DIRECTIONS FOR THIS TASK » Print out the data below in full and exactly, skipping the pictures.

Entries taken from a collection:
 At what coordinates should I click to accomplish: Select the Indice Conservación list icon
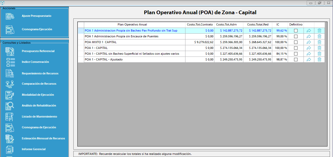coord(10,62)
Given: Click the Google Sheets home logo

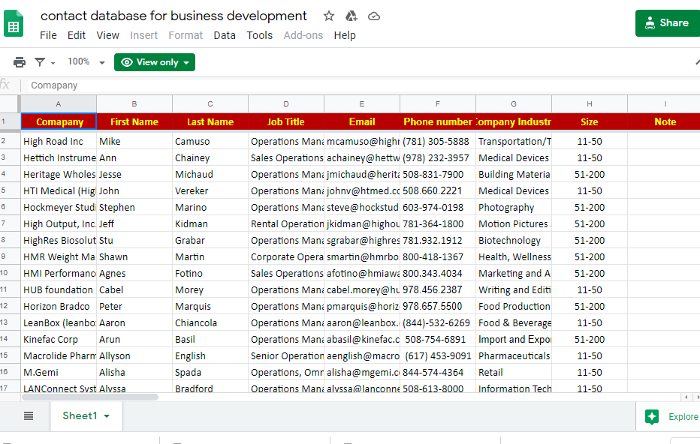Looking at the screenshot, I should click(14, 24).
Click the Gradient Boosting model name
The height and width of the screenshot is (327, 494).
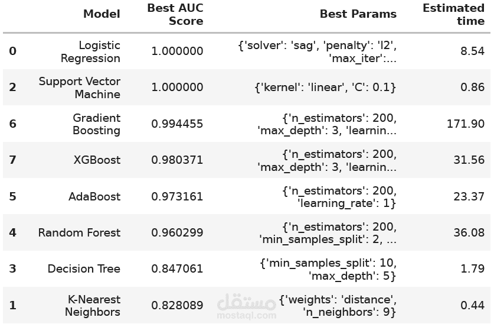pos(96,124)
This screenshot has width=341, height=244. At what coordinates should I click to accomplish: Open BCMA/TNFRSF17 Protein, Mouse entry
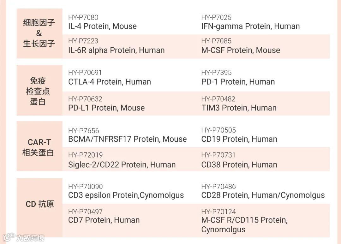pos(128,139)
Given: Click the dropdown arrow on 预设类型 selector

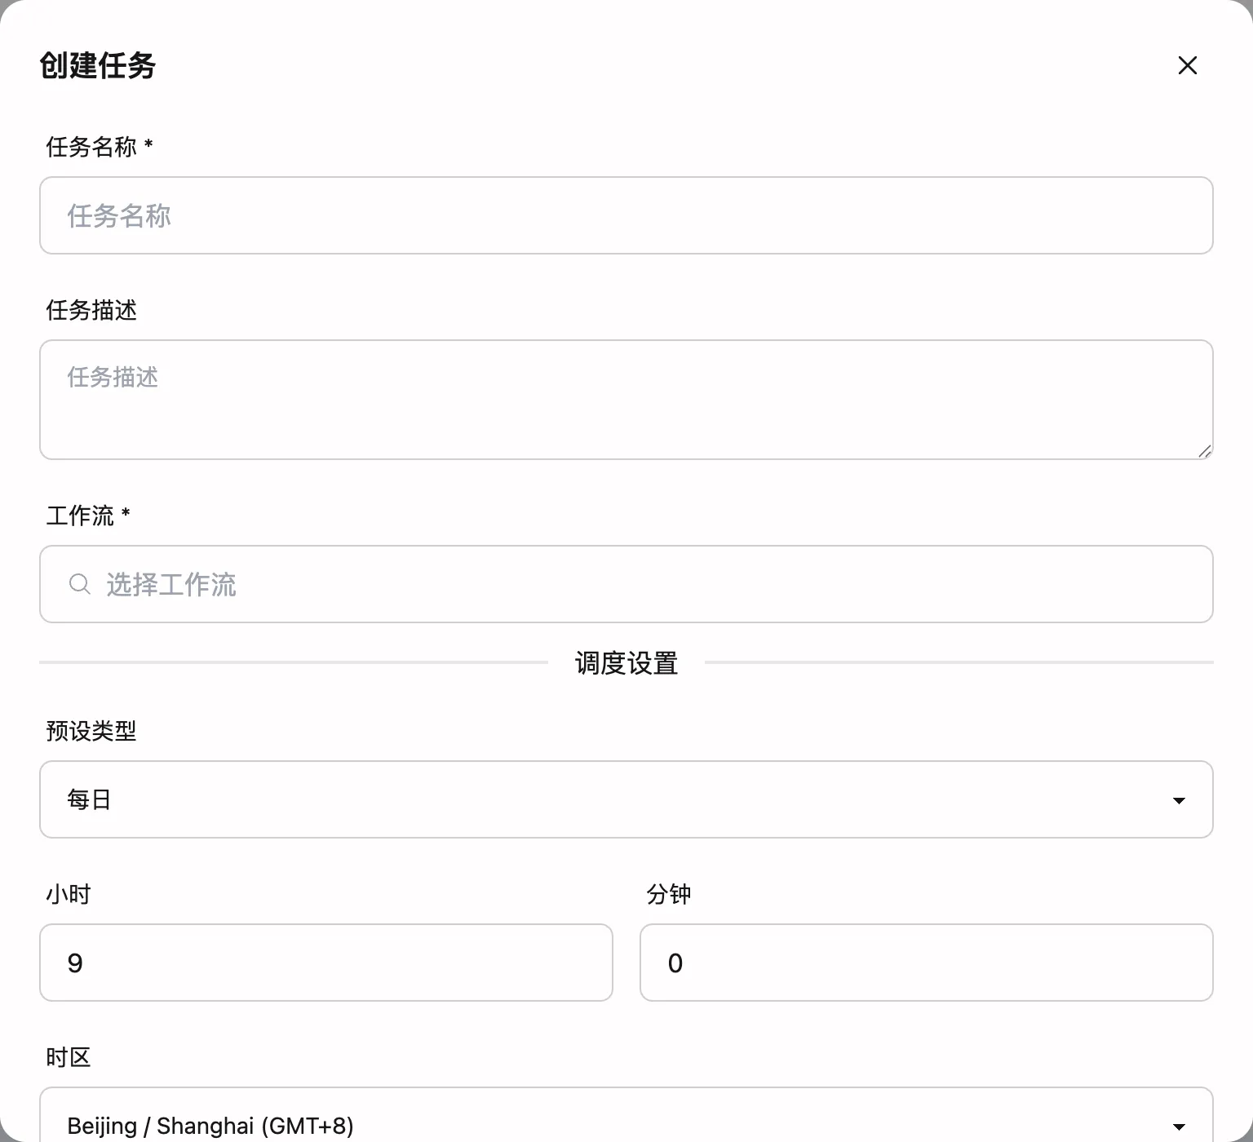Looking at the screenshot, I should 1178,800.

TASK SOLUTION »
 At what coordinates should I click to accomplish: Select the Indice Conservación list icon
coord(10,62)
Given: Click the Google Sheets home logo

Looking at the screenshot, I should click(14, 24).
Click the Gradient Boosting model name
The height and width of the screenshot is (327, 494).
pos(96,124)
This screenshot has width=341, height=244. At what coordinates should I click to accomplish: Open BCMA/TNFRSF17 Protein, Mouse entry
pos(128,139)
Given: Click the dropdown arrow on 预设类型 selector

Looking at the screenshot, I should 1178,800.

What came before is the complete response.